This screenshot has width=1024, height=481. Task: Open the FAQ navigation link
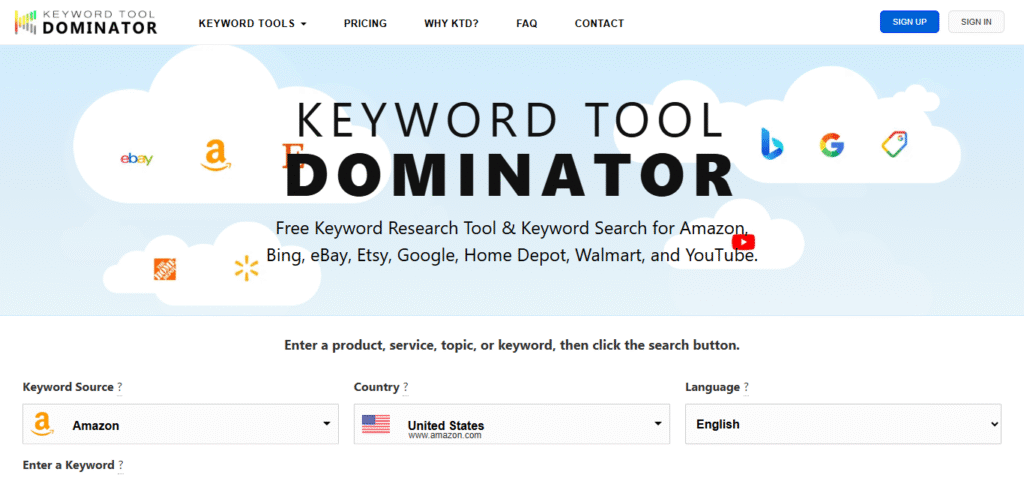pos(526,23)
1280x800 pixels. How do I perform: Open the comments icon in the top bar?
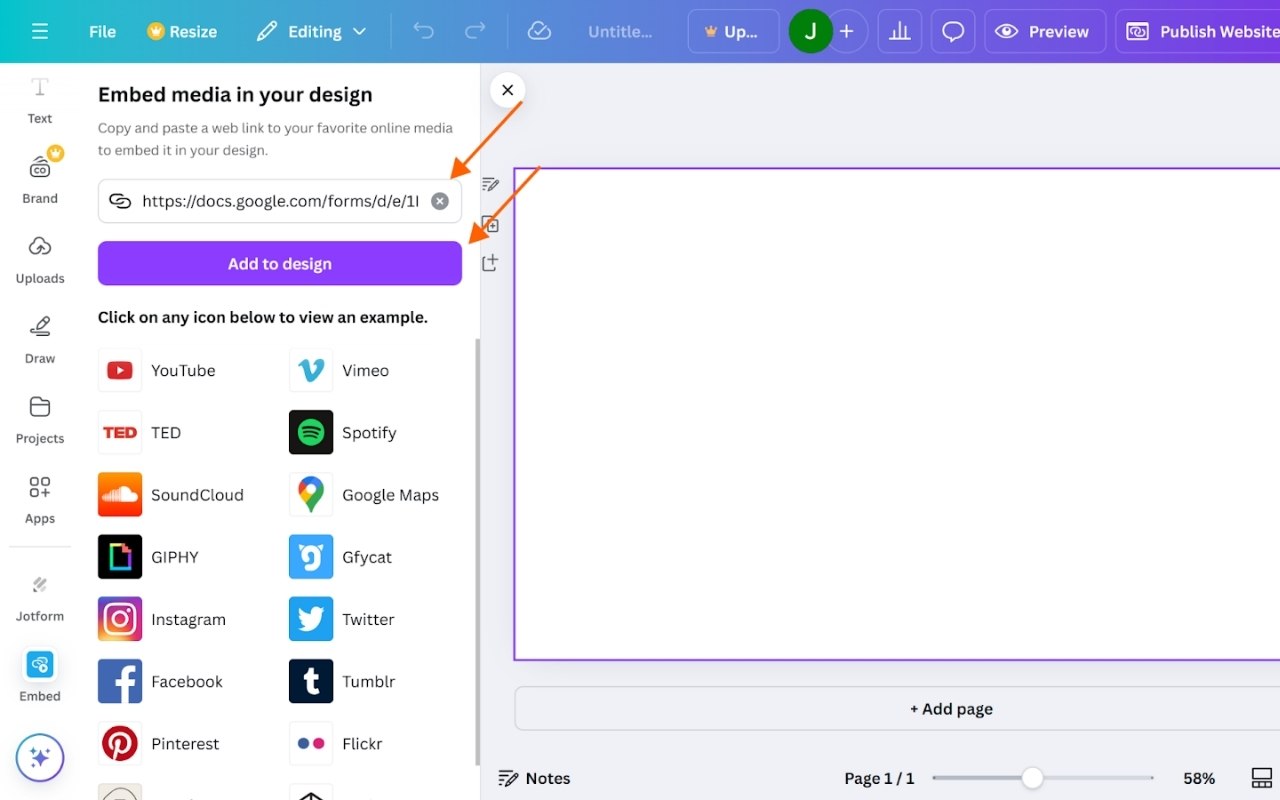click(x=952, y=31)
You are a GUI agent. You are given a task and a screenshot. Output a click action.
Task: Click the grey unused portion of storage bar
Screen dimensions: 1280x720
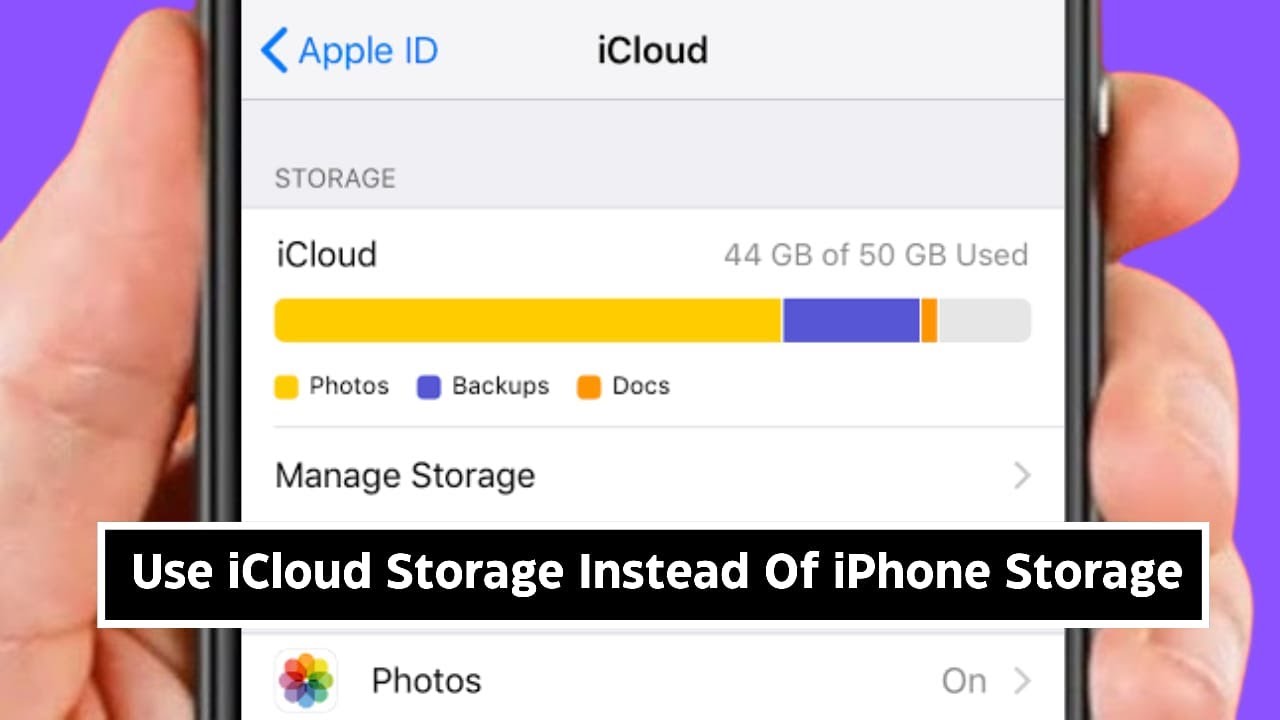pyautogui.click(x=984, y=321)
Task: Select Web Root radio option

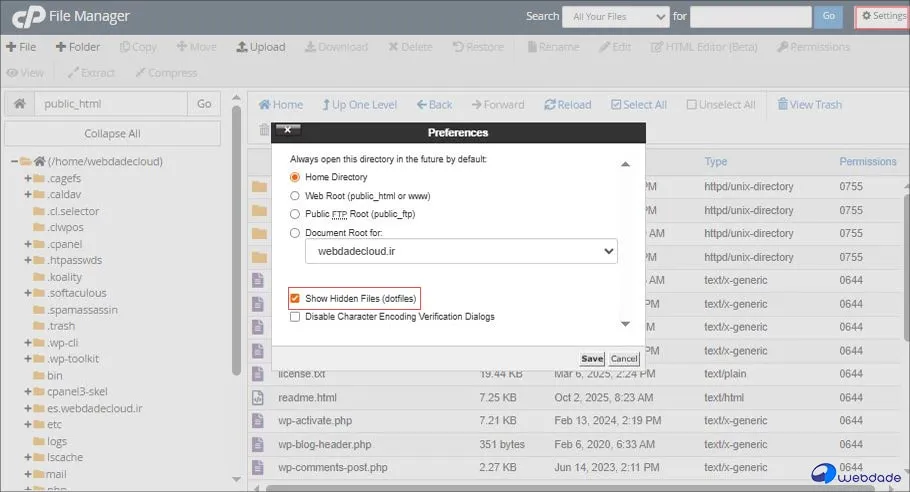Action: click(295, 196)
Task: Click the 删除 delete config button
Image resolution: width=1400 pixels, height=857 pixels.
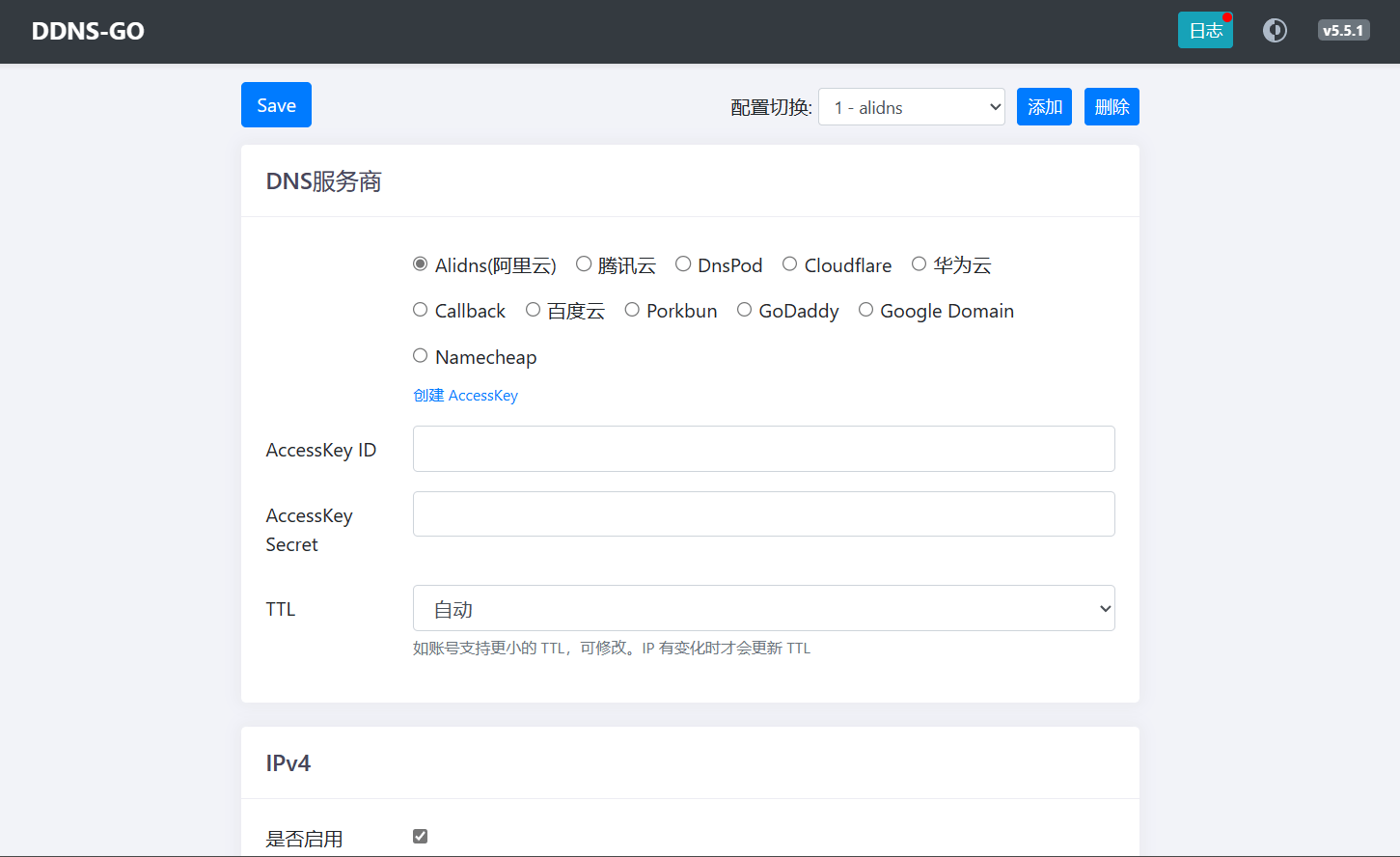Action: click(x=1112, y=107)
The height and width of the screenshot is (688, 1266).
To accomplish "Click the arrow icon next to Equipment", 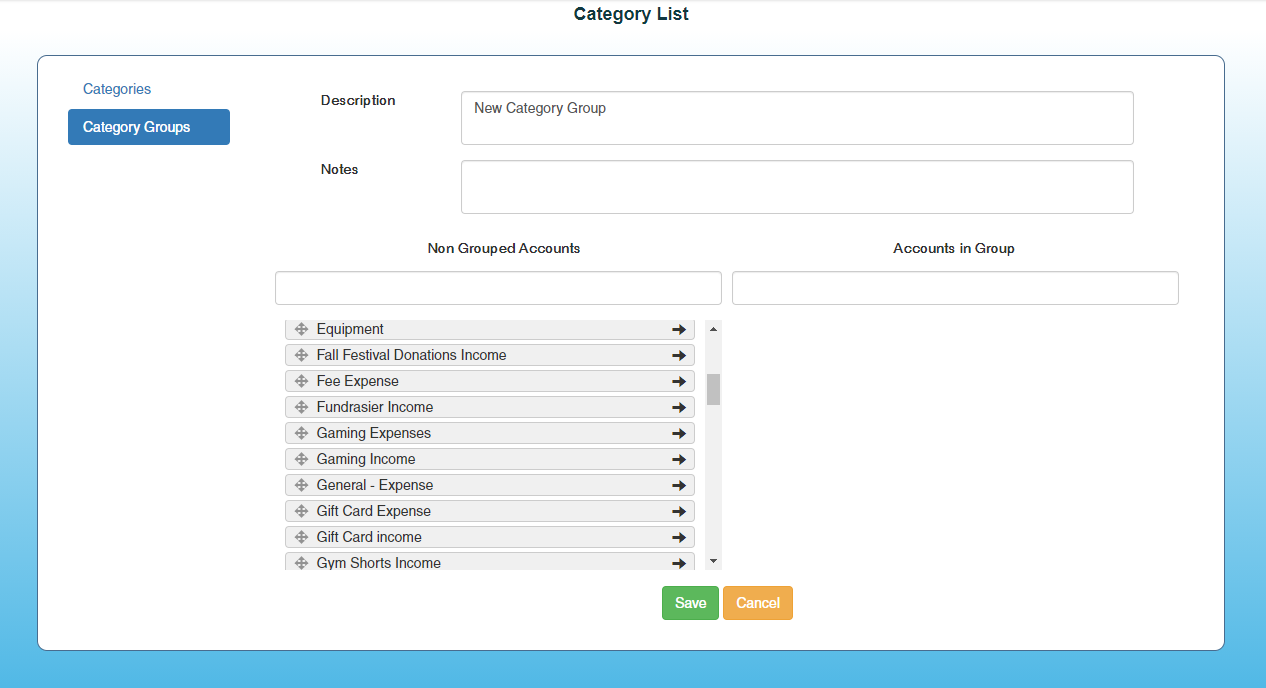I will tap(678, 329).
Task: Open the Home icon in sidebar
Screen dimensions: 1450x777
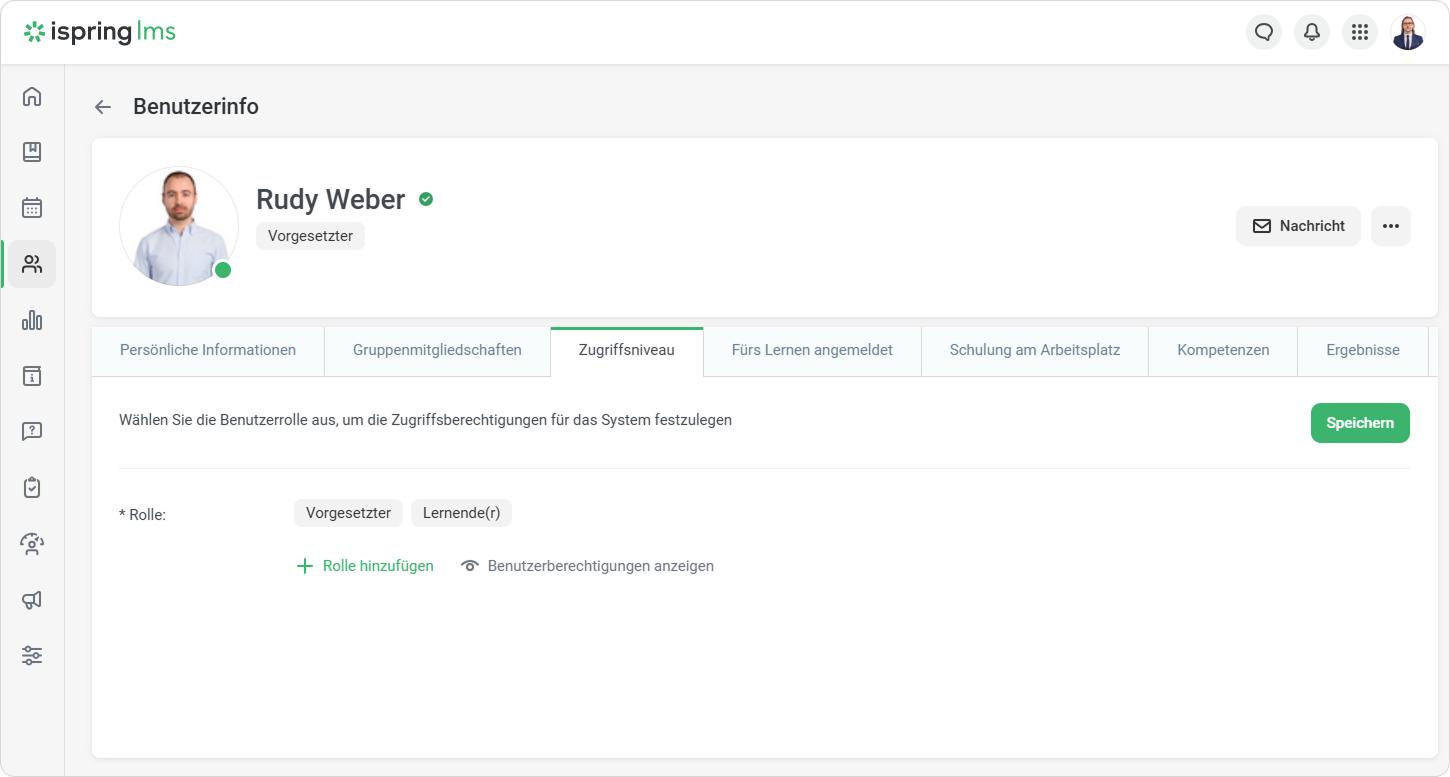Action: [x=32, y=96]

▸ REQUIREMENT
Restate the lines above from the one containing "Task: Select Web Root radio option" through the one containing "The height and", inclusive, exactly and without pictures.

▸ RESPONSE
Task: Select Web Root radio option

Action: click(295, 196)
Task: Click the 删除 delete config button
Image resolution: width=1400 pixels, height=857 pixels.
Action: click(x=1112, y=107)
The height and width of the screenshot is (688, 1266).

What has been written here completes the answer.